[Start of section]

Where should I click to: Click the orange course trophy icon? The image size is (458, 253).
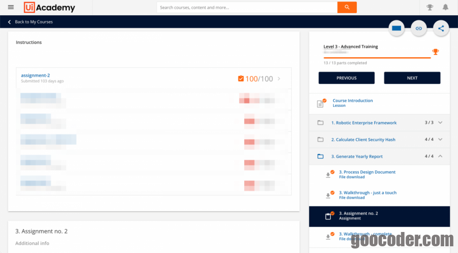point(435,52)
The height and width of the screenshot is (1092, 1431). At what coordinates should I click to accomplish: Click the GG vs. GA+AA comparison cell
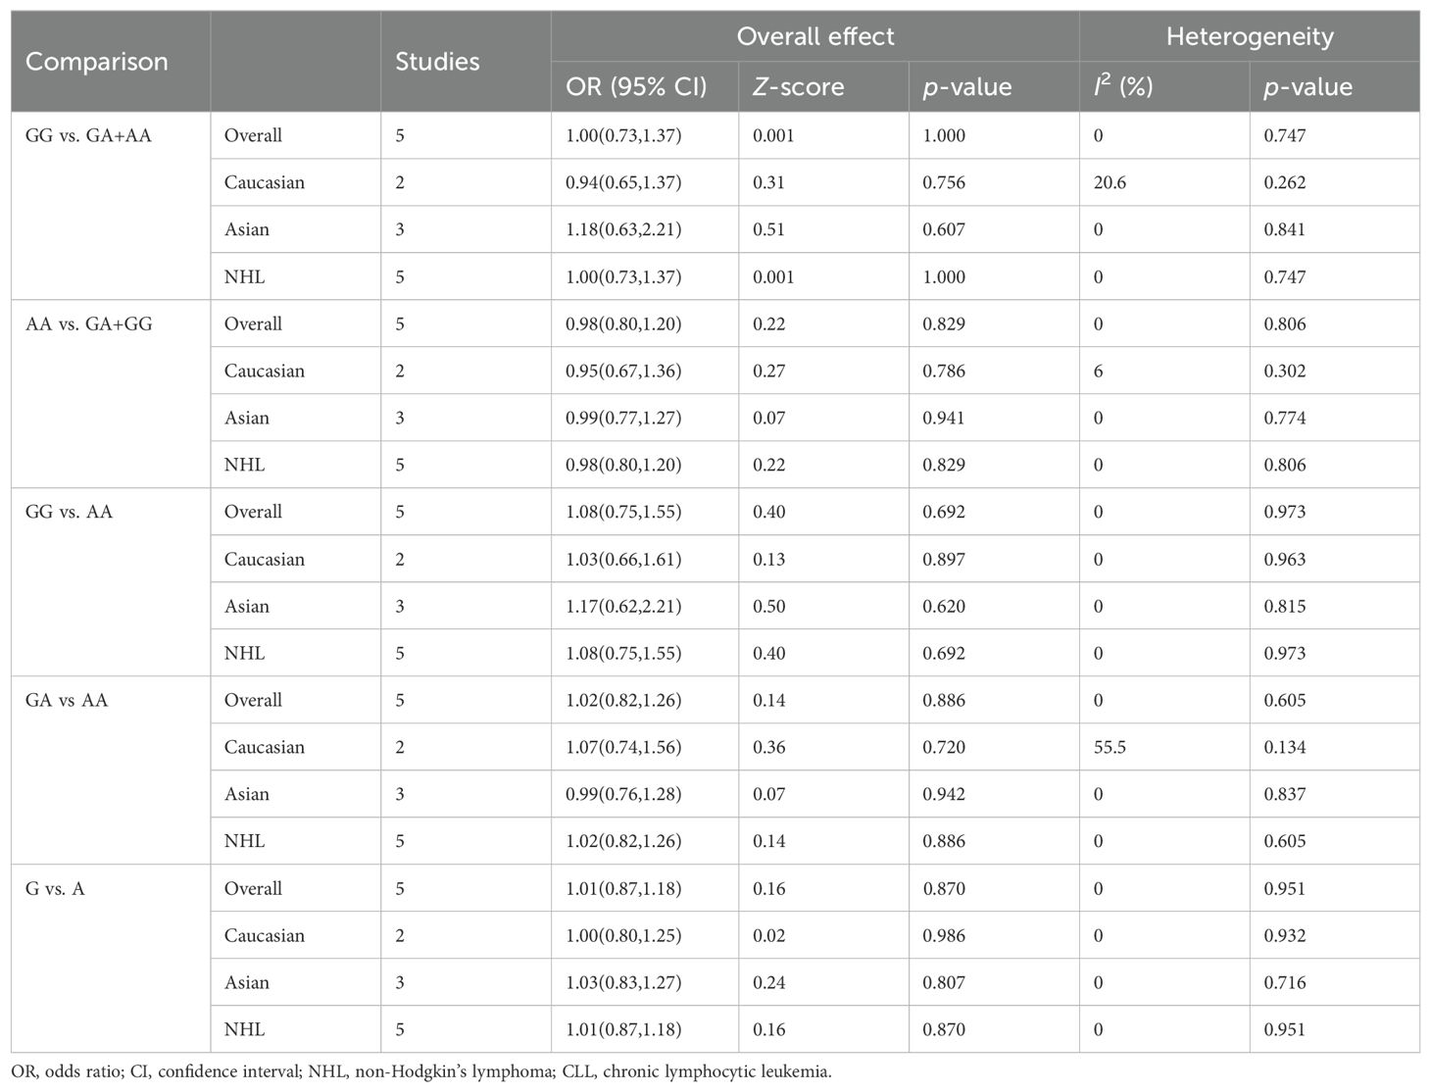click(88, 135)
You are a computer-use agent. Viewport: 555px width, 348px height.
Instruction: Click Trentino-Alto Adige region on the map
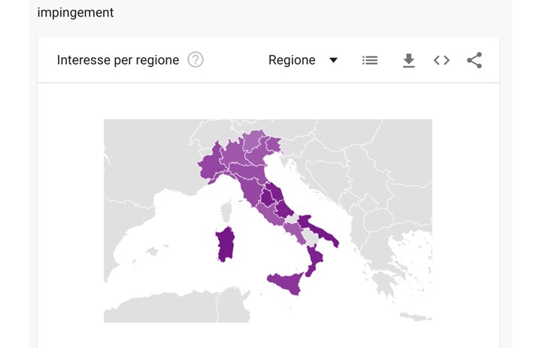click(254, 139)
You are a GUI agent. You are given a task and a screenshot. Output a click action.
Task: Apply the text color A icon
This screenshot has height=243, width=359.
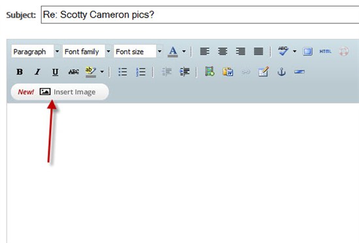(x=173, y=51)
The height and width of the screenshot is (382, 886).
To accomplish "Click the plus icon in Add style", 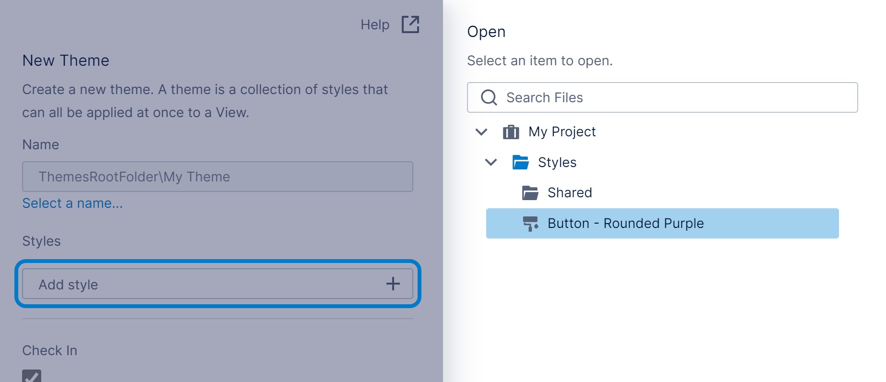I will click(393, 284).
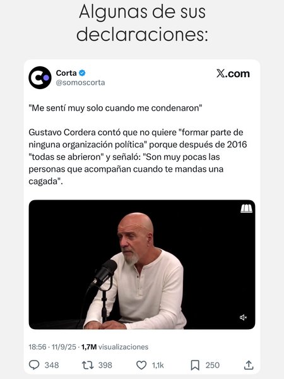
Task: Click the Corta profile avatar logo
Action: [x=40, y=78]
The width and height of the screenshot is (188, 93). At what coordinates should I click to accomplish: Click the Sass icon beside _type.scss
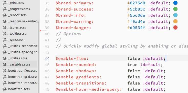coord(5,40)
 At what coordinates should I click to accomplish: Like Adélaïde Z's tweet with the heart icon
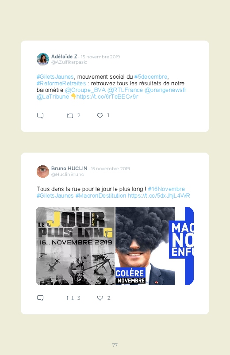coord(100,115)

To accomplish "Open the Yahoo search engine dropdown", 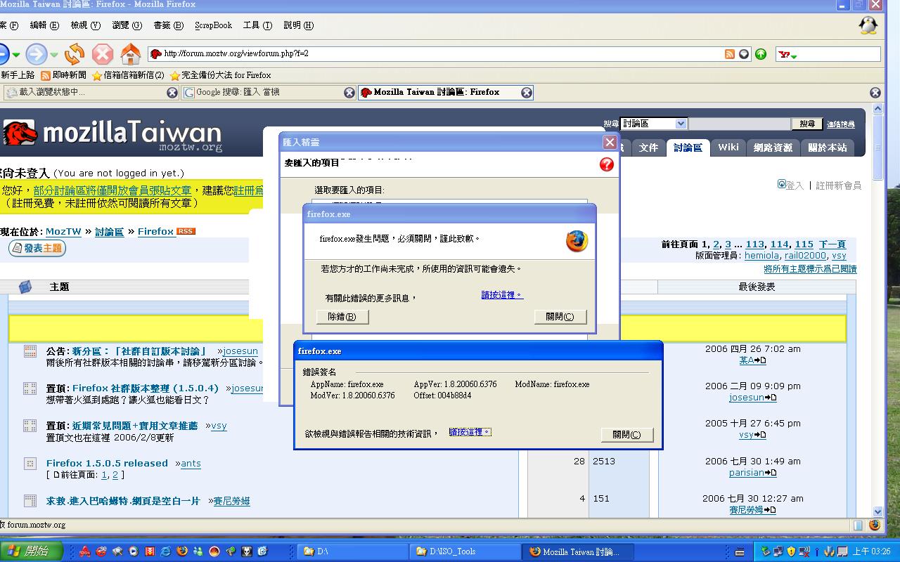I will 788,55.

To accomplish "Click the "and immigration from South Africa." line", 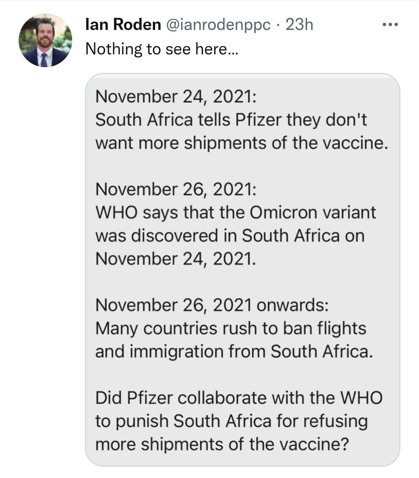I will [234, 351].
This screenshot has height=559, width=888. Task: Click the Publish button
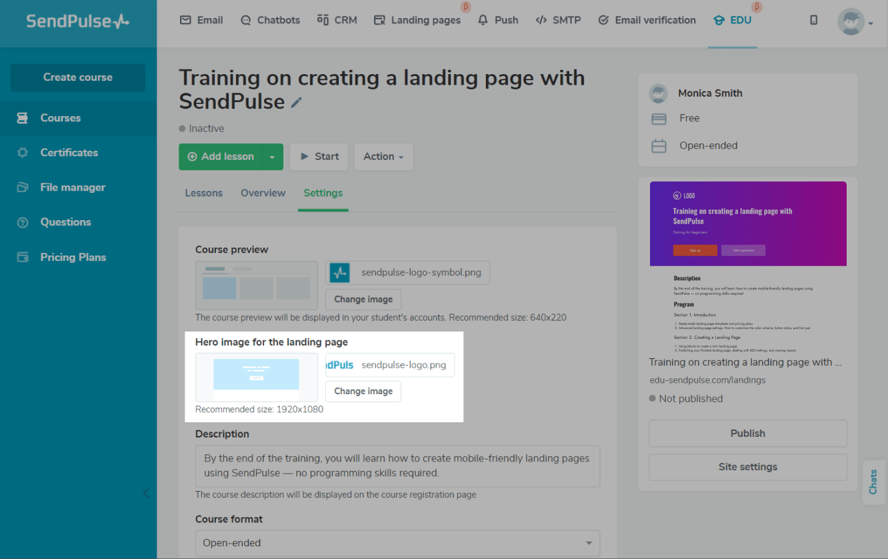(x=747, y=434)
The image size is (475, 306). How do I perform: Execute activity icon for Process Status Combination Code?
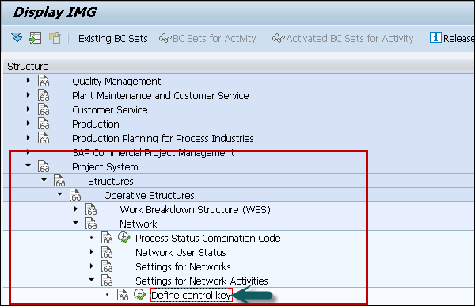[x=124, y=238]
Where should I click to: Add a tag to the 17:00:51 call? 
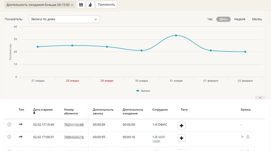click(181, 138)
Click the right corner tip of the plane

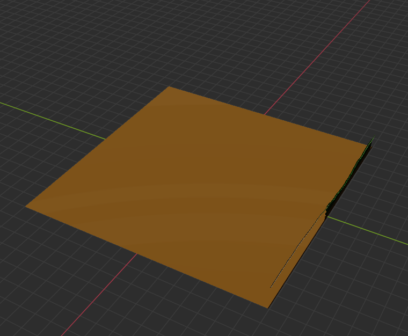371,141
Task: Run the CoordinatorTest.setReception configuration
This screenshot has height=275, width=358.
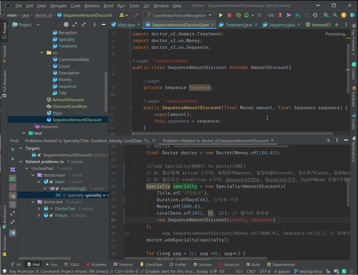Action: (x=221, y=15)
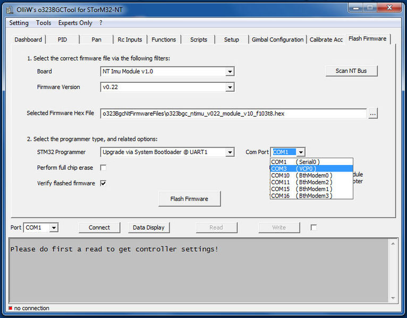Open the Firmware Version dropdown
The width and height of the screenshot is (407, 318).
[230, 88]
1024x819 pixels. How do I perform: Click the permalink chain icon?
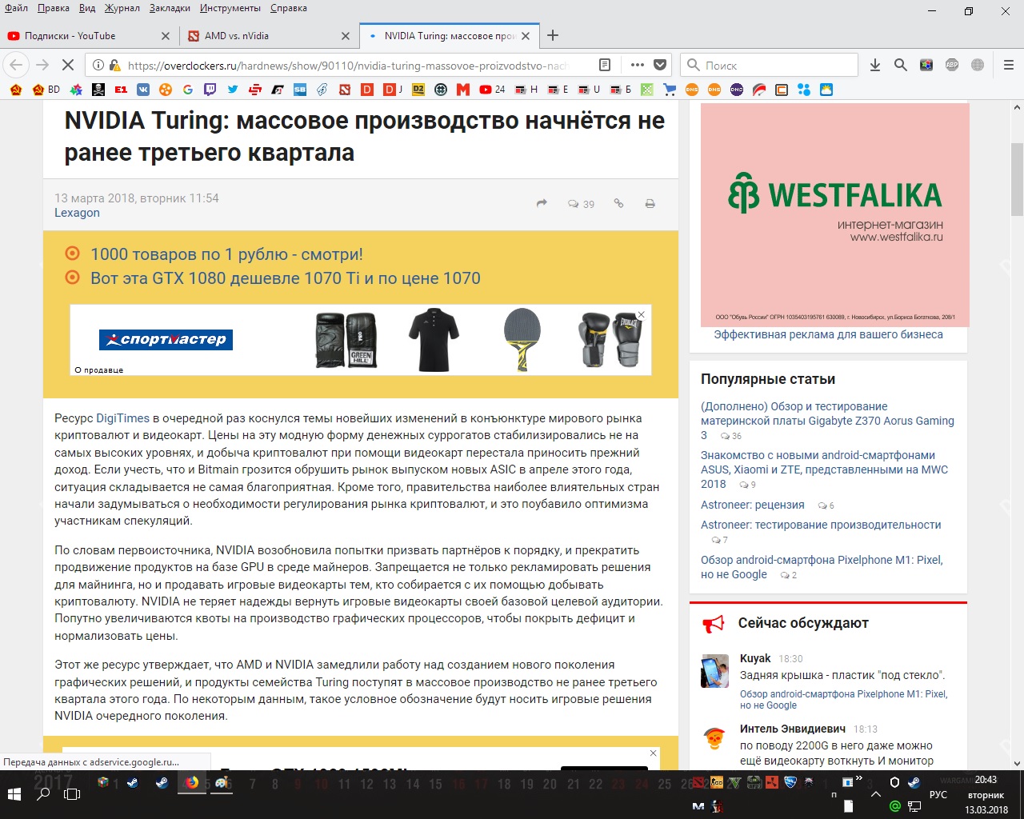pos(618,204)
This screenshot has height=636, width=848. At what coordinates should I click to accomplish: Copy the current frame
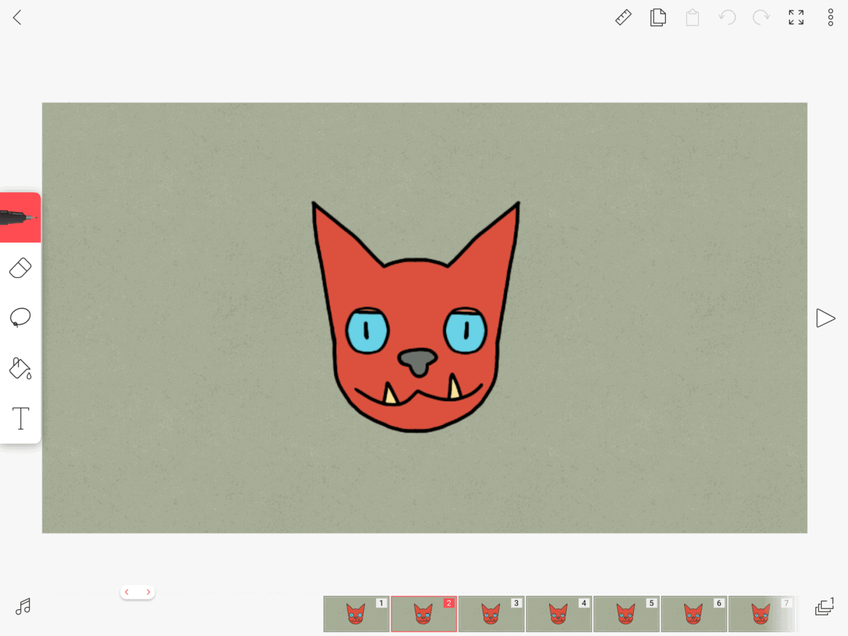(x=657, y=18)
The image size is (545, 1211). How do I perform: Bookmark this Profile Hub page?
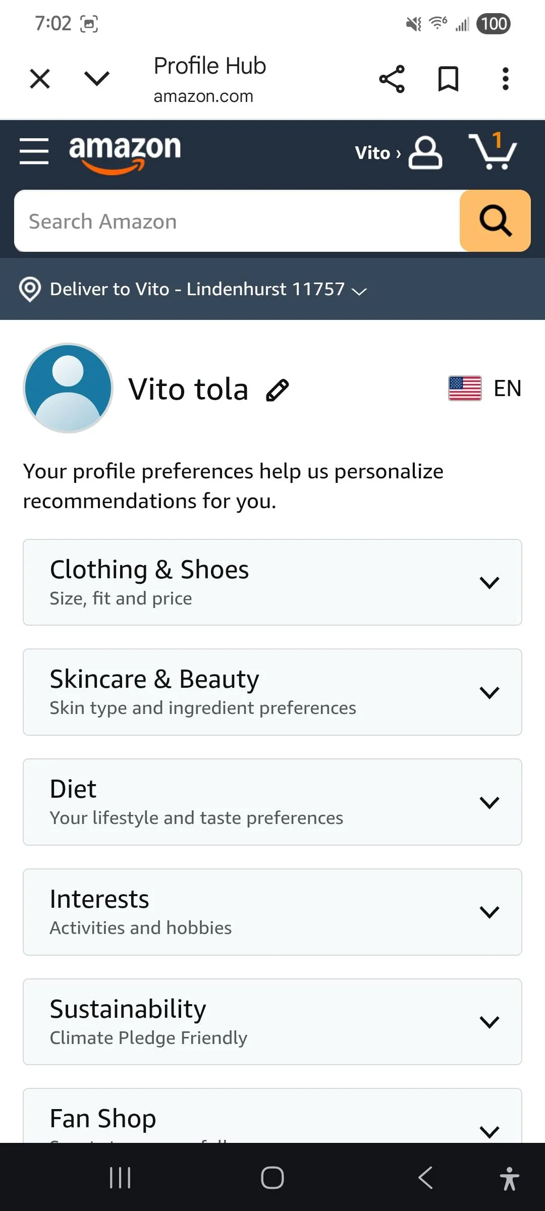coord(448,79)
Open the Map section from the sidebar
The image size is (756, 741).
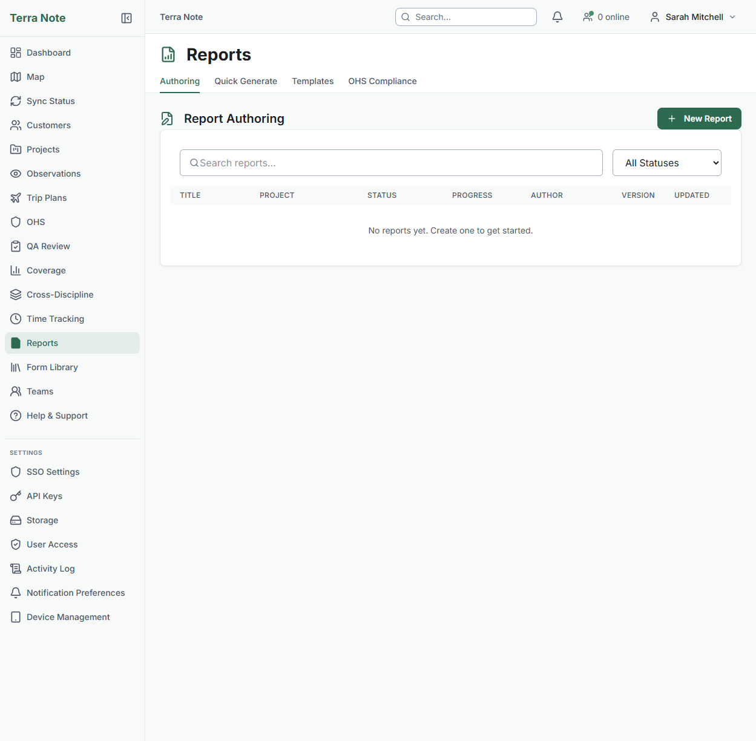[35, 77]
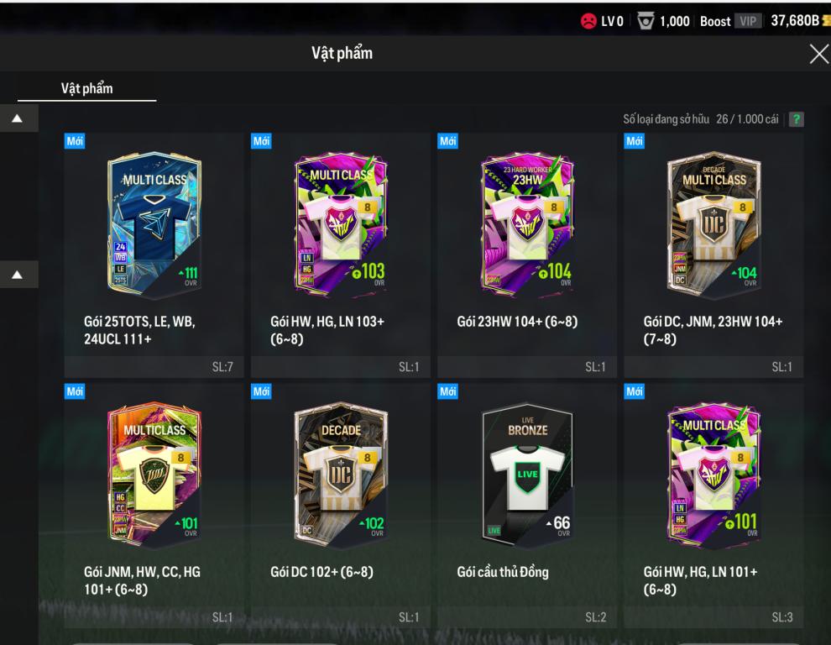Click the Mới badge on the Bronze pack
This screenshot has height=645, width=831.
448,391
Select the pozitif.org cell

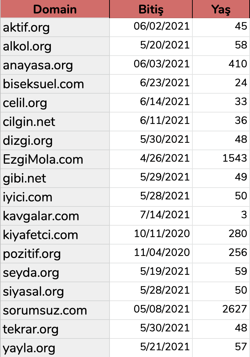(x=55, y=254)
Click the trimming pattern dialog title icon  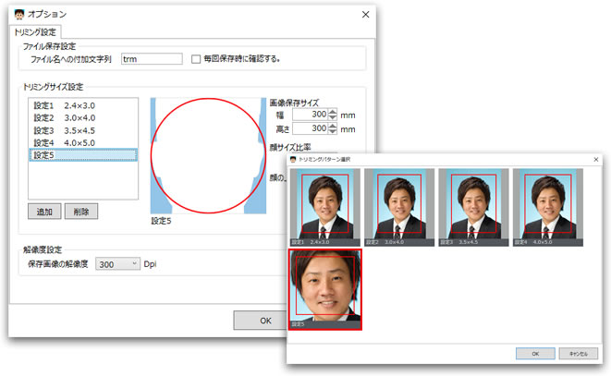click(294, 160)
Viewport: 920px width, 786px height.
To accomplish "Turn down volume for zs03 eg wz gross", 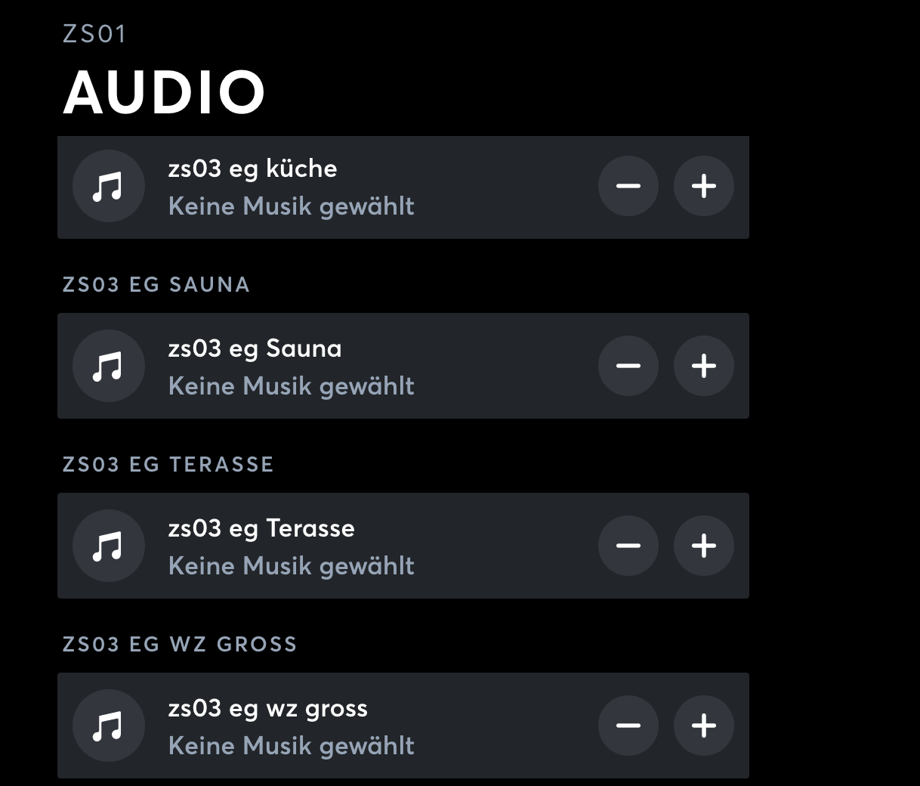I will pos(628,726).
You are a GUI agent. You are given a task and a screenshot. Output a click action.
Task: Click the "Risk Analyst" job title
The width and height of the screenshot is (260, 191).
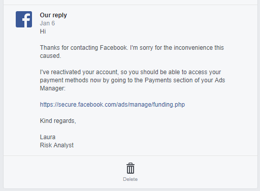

[End of section]

Task goal: If a line of the listing above contains "Viewport", pick it out and copy it.

Exercise result:
You are a computer-use agent. Viewport: 555px width, 348px height.
Viewport: 920px width, 786px height.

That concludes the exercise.